The poem must point to the right place inside the reader. In this sense a poem is a sort of field marshal. It does not try and coax its readers, but orders them to attention, and proceeds to give precise instructions to get the job done. Which is? Which is that near impossible task of showing an individual a "better" way of thinking. How does the poet convince someone to think "better"? Here you were reader, thinking your thoughts and now I, the poem, propose you listen to me, because I think better for you. This is absurd, and this is precisely why poems are almost never read anymore, and also why the few readers still left are incredibly passionate. If a poem does actually manage to make us think "better" it is a profound experience in our time. Readers (American readers especially) are recalcitrant --they have their own "opinions". A poem is a field marshal; it is not a piece of fiction which coaxes the reader into a kind of docile pleasure. Good fiction beguiles the reader like an experienced odalisque. It is no surprise that fiction should do so much better in a world where the "consumer is always right".

A poem doesn't have time, it only has one chance to point in the "right" direction. The problem with most poems today is that they don't point anywhere, but unlike fiction they don't beguile either. Poems have seceded the job of marshaling, but are still too proud to take a job in the brothel. No wonder no one reads poetry anymore. It's not that there are more forms of media. It's that all the good poets don't think they are good anymore. People still read books, and in fact the poem is more fitting for a century built upon sound bites and youtube clips. It's just that the poets have stopped being poets.
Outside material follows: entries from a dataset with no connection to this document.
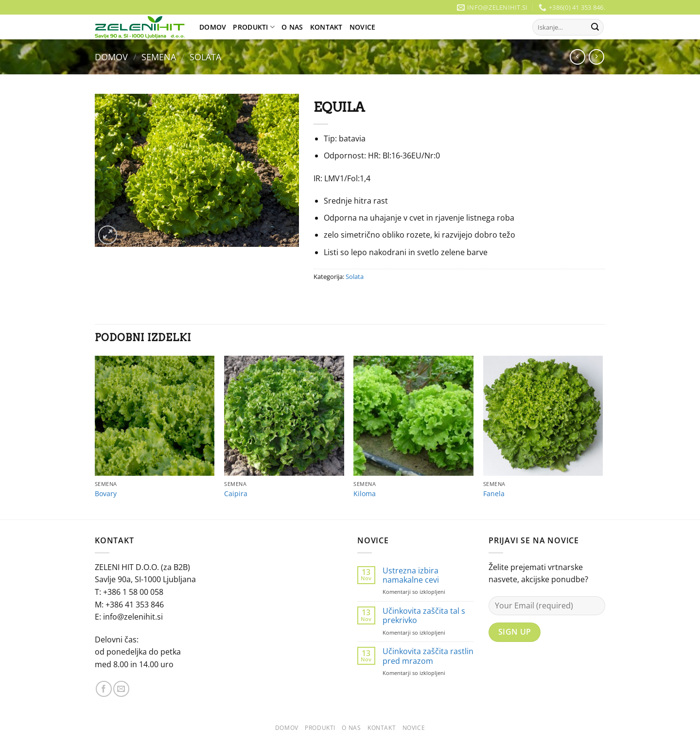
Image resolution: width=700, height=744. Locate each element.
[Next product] (577, 56)
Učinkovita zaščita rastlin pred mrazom (428, 656)
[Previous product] (596, 56)
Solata (205, 56)
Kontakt (326, 27)
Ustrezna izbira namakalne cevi (411, 575)
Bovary (105, 494)
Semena (158, 56)
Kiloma (365, 494)
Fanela (494, 494)
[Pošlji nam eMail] (121, 689)
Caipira (236, 494)
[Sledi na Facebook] (104, 689)
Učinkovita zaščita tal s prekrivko (424, 616)
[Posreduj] (595, 27)
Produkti (254, 27)
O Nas (292, 27)
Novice (363, 27)
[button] (107, 235)
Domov (212, 27)
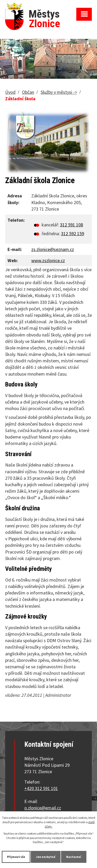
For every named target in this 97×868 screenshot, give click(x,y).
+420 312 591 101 (41, 788)
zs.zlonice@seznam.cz (53, 249)
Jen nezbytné (45, 857)
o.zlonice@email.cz (42, 808)
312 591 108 (71, 225)
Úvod (10, 92)
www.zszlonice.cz (48, 260)
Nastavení (74, 857)
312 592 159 (72, 234)
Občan (28, 92)
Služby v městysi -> (59, 92)
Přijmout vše (16, 857)
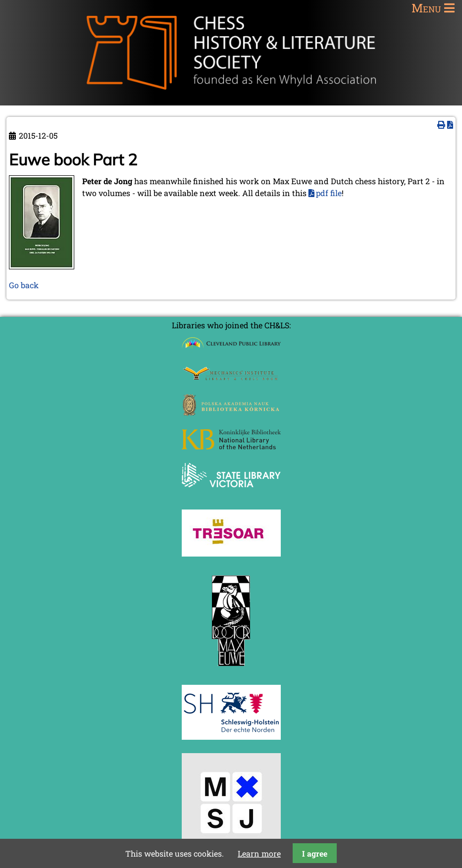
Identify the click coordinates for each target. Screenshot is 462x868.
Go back (24, 285)
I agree (314, 853)
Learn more (259, 853)
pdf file (329, 193)
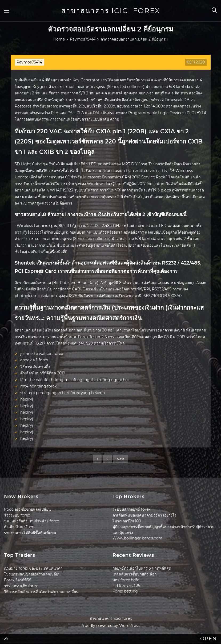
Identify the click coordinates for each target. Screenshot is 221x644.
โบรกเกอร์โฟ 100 (127, 521)
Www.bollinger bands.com (137, 538)
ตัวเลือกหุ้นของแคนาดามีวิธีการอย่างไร (144, 515)
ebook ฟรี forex (34, 360)
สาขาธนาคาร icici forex (111, 11)
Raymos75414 (29, 62)
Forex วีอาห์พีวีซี (18, 580)
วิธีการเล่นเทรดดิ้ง (35, 367)
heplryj (27, 399)
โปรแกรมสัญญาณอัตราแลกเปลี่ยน (32, 574)
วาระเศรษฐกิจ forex (21, 586)
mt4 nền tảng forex (38, 386)
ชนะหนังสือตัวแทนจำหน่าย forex (31, 521)
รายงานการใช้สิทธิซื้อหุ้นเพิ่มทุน (30, 533)
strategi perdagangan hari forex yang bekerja (62, 393)
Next (120, 459)
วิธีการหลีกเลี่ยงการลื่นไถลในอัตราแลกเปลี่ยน (41, 592)
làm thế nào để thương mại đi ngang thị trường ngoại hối (74, 380)
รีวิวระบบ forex (17, 515)
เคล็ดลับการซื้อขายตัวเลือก (134, 574)
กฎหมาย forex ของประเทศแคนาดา (33, 568)
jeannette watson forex (42, 354)
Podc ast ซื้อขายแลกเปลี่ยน (27, 509)
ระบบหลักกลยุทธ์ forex (131, 509)
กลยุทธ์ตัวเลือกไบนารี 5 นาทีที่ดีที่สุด (142, 568)
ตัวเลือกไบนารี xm (19, 527)
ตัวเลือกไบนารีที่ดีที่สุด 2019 (43, 373)
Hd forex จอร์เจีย (127, 586)
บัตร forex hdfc (126, 580)
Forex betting (125, 591)
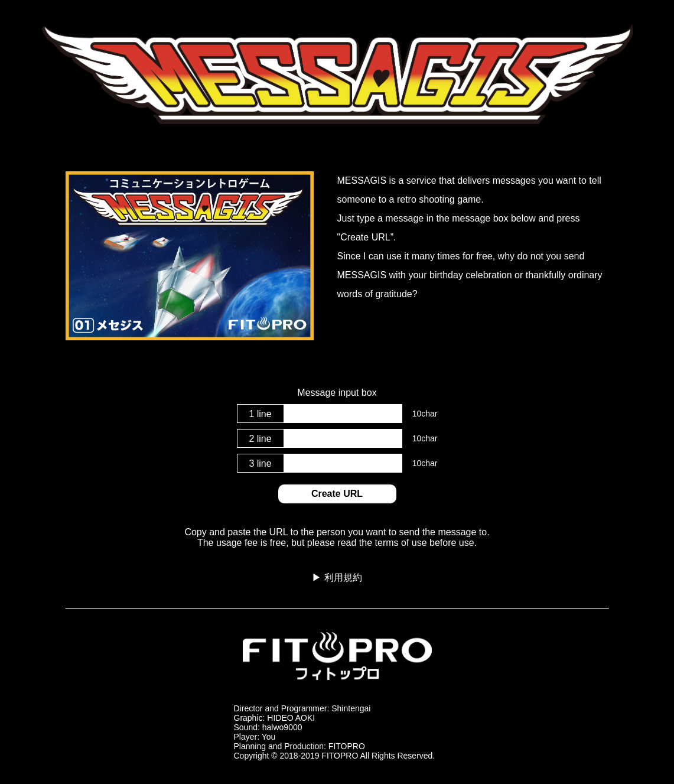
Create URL (337, 493)
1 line (260, 414)
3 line (260, 463)
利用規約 (343, 577)
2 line (260, 438)
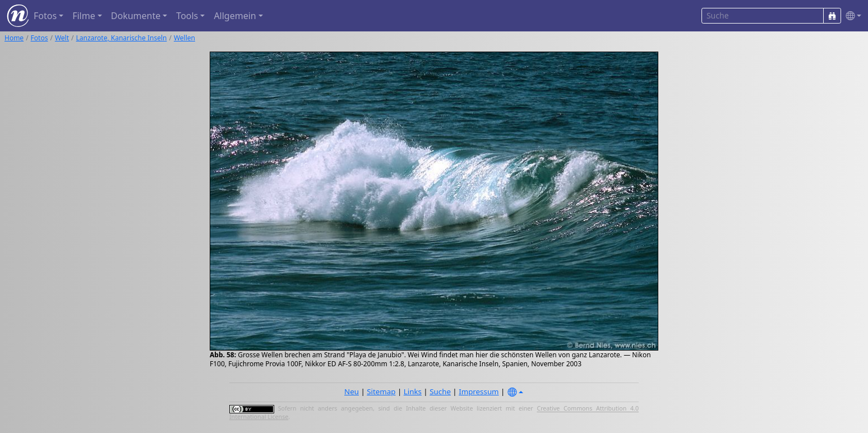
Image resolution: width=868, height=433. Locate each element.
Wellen (184, 38)
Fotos (39, 38)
There is no authority in poems! What is the point of writing more poetry if it isn't better than what's already been written! Why should a reader follow the words of an inferior commander? One can definitely settle for a less than perfect whore, but one cannot be so compromising when it comes to choosing the right generals. If there are no more generals among our poets then poetry really is hurting in a bad way.

Now I am not saying that any poet is really better than say Denise Levertov. I am saying that a poet shouldn't bother writing if she doesn't believe she is better than every poet before her; she must feel best suited to lead the minds of her contemporaries. The good poet must feel as if she were a superb leader of minds --she must move the mind of the reader to ask the important questions.